How much of that is simple reflex as opposed to cognitive behavior has long been debated. Dr. Paul Vespa, who heads UCLA's Neurointensive Care Unit, said there are some cases in which people largely in a vegetative state seem to recognize some things.
"They have a lot of impairment, but they are able to interact a little bit," he said. Giving them as close to normal a life experience as possible, as Mikey's family did, probably does help them, he added.
Still, there were many things Mikey could never do. He couldn't shower or dress or feed himself during the years he was rapidly growing from little boy to teenager and, finally, into a strapping, 150-pound man.
So his mother and grandmother did those things for him.
"Did it get harder?" his mother said. "No. It just got different. With a brand new baby you can do anything. With a toddler, as he gets older, you have to be more careful, putting up gates and like that. And with Mikey it was similar."
Because he could no longer attend school with his friends, his family found other ways to get him involved. Several times a year they took him to schools where his father gave talks aimed at impressing upon teenage drivers the pain that drunken driving exacts on innocent victims.
He told them how a man with a blood-alcohol level of .22, nearly three times the legal limit, had gotten behind the wheel of a car with his two young daughters and drove straight into the vehicle carrying an innocent family. The driver and a daughter died too.
Then he introduced them to Mikey.
When the talks took Cortez and his family to Florida one year for a Mothers Against Drunk Driving conference, they turned the visit into a cross-country travel adventure, showing Mikey the sites in Texas, Florida, Virginia, Massachusetts and other states.

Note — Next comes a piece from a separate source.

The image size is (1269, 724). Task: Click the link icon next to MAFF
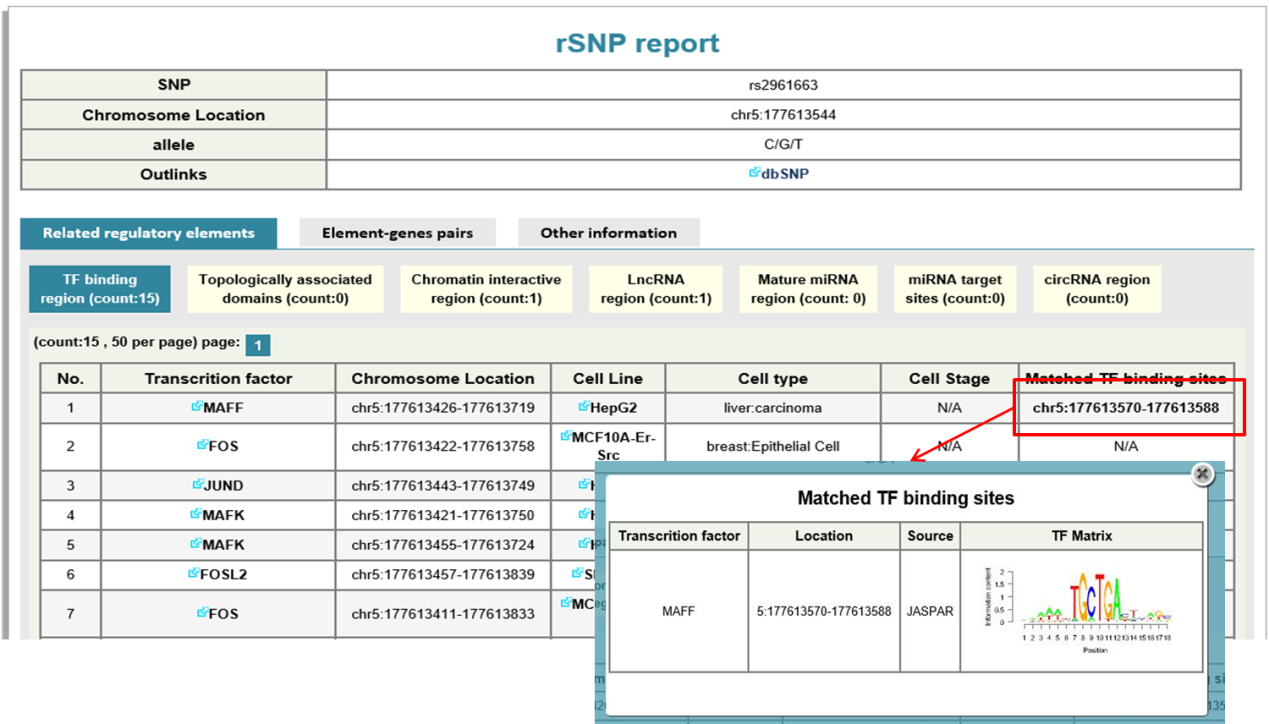(196, 407)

Over the years, the doctors who once doubted Mikey would survive a week after the accident gave up trying to predict when he might die.
"The first time we were told it was one night," Roonie Cortez said. "Then it was three days. Then it was maybe a couple of months. Then three to five years.
"And then," she said, managing a smile, "they just threw up their hands and said, 'Who knows?'"
After he marked his 38th birthday a year ago, Mikey's health began to deteriorate. Eight months ago he was diagnosed with end-stage renal failure. Promise or not, doctors told the family, it was time for him to enter a facility where he could undergo kidney dialysis.
The family struck a deal: They would learn how to do dialysis themselves and keep him at home.
When Christmas Eve arrived last month, Mikey gathered with his family for a holiday portrait. Only this time there was no smile. He looked pale and weary and his eyes were closed. Three days later, he died at home, with his family at his side. He died a day shy of his 39th birthday.
When they got into this journey 31 years ago, his father said, the family "didn't have a clue" how they would fulfill their promise, but, yes, they would do it all again. It brought them closer together and it gave Mikey a life full of meaning with them and — with strangers.
"I'll tell you a story," Cortez said, pausing to brush his face as he began to choke up.
A year ago, he was giving a talk about drunken driving and a young woman approached him. She told him she had been one of Mikey's first-grade classmates, back when he was that vibrant little boy. She let Cortez know that over the years she and others had gotten the message of Mikey's life.